▼

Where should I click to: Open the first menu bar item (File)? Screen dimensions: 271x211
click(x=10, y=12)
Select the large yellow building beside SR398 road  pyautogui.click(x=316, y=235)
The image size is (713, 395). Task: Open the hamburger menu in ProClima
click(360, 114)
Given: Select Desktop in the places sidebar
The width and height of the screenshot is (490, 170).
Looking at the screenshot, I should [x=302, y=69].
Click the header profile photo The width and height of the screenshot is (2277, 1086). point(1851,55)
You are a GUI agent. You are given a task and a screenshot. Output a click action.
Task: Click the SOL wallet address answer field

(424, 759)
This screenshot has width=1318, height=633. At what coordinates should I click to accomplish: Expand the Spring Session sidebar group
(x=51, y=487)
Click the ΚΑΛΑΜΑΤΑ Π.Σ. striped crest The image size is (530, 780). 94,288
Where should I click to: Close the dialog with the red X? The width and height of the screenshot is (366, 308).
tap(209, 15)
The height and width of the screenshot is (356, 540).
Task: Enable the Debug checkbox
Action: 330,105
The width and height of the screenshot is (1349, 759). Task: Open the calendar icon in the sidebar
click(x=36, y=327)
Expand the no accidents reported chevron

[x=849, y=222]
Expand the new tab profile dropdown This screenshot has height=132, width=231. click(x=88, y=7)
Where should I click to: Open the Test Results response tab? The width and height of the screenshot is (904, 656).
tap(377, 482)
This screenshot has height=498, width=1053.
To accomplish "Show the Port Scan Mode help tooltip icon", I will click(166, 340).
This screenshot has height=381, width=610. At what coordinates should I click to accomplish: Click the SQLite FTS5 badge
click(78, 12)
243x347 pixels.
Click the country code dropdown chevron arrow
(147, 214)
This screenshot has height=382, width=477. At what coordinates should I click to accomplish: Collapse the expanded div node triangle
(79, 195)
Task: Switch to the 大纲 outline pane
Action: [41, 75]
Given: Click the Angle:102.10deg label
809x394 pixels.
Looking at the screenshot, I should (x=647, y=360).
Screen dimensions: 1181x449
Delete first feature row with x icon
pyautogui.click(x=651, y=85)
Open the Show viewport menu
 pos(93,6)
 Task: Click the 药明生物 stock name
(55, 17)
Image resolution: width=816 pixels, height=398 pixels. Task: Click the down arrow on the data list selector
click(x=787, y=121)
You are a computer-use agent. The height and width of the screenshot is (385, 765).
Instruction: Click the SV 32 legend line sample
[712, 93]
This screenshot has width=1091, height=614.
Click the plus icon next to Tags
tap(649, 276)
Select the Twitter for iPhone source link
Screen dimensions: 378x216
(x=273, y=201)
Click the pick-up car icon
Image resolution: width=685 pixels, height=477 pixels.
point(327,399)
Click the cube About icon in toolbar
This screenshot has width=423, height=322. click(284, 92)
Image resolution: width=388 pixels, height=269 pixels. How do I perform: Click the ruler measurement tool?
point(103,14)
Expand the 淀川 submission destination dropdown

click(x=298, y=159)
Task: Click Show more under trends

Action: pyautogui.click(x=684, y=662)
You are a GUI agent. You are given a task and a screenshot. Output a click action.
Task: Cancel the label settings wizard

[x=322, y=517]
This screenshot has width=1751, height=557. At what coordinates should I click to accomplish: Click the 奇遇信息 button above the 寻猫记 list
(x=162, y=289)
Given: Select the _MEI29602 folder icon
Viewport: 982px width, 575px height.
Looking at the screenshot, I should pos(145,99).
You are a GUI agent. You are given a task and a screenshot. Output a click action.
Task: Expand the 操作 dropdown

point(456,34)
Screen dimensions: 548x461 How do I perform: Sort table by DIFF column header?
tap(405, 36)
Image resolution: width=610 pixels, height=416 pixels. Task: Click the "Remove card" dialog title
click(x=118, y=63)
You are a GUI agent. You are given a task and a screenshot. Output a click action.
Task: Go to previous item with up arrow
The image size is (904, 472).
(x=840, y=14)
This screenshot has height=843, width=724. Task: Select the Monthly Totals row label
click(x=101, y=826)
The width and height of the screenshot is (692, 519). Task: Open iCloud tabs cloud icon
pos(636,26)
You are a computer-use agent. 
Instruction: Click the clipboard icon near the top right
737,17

▲

**WHAT THIS TASK INVOLVES**.
Nothing in the records may be altered; restate them word for word.

**TASK RESULT**.
Where should I click to: Open the first menu bar item (File)? Screen dimensions: 271x211
click(x=10, y=12)
Select the large yellow building beside SR398 road  pyautogui.click(x=316, y=235)
The image size is (713, 395). Task: Open the hamburger menu in ProClima
click(360, 114)
Given: Select Desktop in the places sidebar
The width and height of the screenshot is (490, 170).
Looking at the screenshot, I should [x=302, y=69].
Click the header profile photo The width and height of the screenshot is (2277, 1086). point(1851,55)
You are a GUI agent. You are given a task and a screenshot. Output a click action.
Task: Click the SOL wallet address answer field

(424, 759)
This screenshot has width=1318, height=633. At what coordinates should I click to accomplish: Expand the Spring Session sidebar group
(x=51, y=487)
Click the ΚΑΛΑΜΑΤΑ Π.Σ. striped crest The image size is (530, 780). 94,288
Where should I click to: Close the dialog with the red X? The width and height of the screenshot is (366, 308).
tap(209, 15)
The height and width of the screenshot is (356, 540).
Task: Enable the Debug checkbox
Action: 330,105
The width and height of the screenshot is (1349, 759). Task: Open the calendar icon in the sidebar
click(x=36, y=327)
Expand the no accidents reported chevron

[x=849, y=222]
Expand the new tab profile dropdown This screenshot has height=132, width=231. click(x=88, y=7)
Where should I click to: Open the Test Results response tab? The width and height of the screenshot is (904, 656).
tap(377, 482)
This screenshot has height=498, width=1053.
To accomplish "Show the Port Scan Mode help tooltip icon", I will click(166, 340).
This screenshot has height=381, width=610. At what coordinates should I click to accomplish: Click the SQLite FTS5 badge
click(78, 12)
243x347 pixels.
Click the country code dropdown chevron arrow
(147, 214)
This screenshot has height=382, width=477. At what coordinates should I click to accomplish: Collapse the expanded div node triangle
(79, 195)
Task: Switch to the 大纲 outline pane
Action: [41, 75]
Given: Click the Angle:102.10deg label
809x394 pixels.
Looking at the screenshot, I should (x=647, y=360).
Screen dimensions: 1181x449
Delete first feature row with x icon
pyautogui.click(x=651, y=85)
Open the Show viewport menu
 pos(93,6)
 Task: Click the 药明生物 stock name
(55, 17)
Image resolution: width=816 pixels, height=398 pixels. Task: Click the down arrow on the data list selector
click(x=787, y=121)
You are a computer-use agent. The height and width of the screenshot is (385, 765).
Instruction: Click the SV 32 legend line sample
[712, 93]
This screenshot has width=1091, height=614.
Click the plus icon next to Tags
tap(649, 276)
Select the Twitter for iPhone source link
Screen dimensions: 378x216
(x=273, y=201)
Click the pick-up car icon
Image resolution: width=685 pixels, height=477 pixels.
point(327,399)
Click the cube About icon in toolbar
This screenshot has width=423, height=322. click(284, 92)
Image resolution: width=388 pixels, height=269 pixels. How do I perform: Click the ruler measurement tool?
point(103,14)
Expand the 淀川 submission destination dropdown

click(x=298, y=159)
Task: Click Show more under trends

Action: pyautogui.click(x=684, y=662)
You are a GUI agent. You are given a task and a screenshot. Output a click action.
Task: Cancel the label settings wizard

[x=322, y=517]
This screenshot has width=1751, height=557. At what coordinates should I click to accomplish: Click the 奇遇信息 button above the 寻猫记 list
(x=162, y=289)
Given: Select the _MEI29602 folder icon
Viewport: 982px width, 575px height.
Looking at the screenshot, I should pos(145,99).
You are a GUI agent. You are given a task and a screenshot. Output a click action.
Task: Expand the 操作 dropdown

point(456,34)
Screen dimensions: 548x461 How do I perform: Sort table by DIFF column header?
tap(405, 36)
Image resolution: width=610 pixels, height=416 pixels. Task: Click the "Remove card" dialog title
click(x=118, y=63)
You are a GUI agent. You are given a task and a screenshot. Output a click action.
Task: Go to previous item with up arrow
The image size is (904, 472).
(x=840, y=14)
This screenshot has height=843, width=724. Task: Select the Monthly Totals row label
click(x=101, y=826)
The width and height of the screenshot is (692, 519). Task: Open iCloud tabs cloud icon
pos(636,26)
You are a computer-use agent. 
Instruction: Click the clipboard icon near the top right
737,17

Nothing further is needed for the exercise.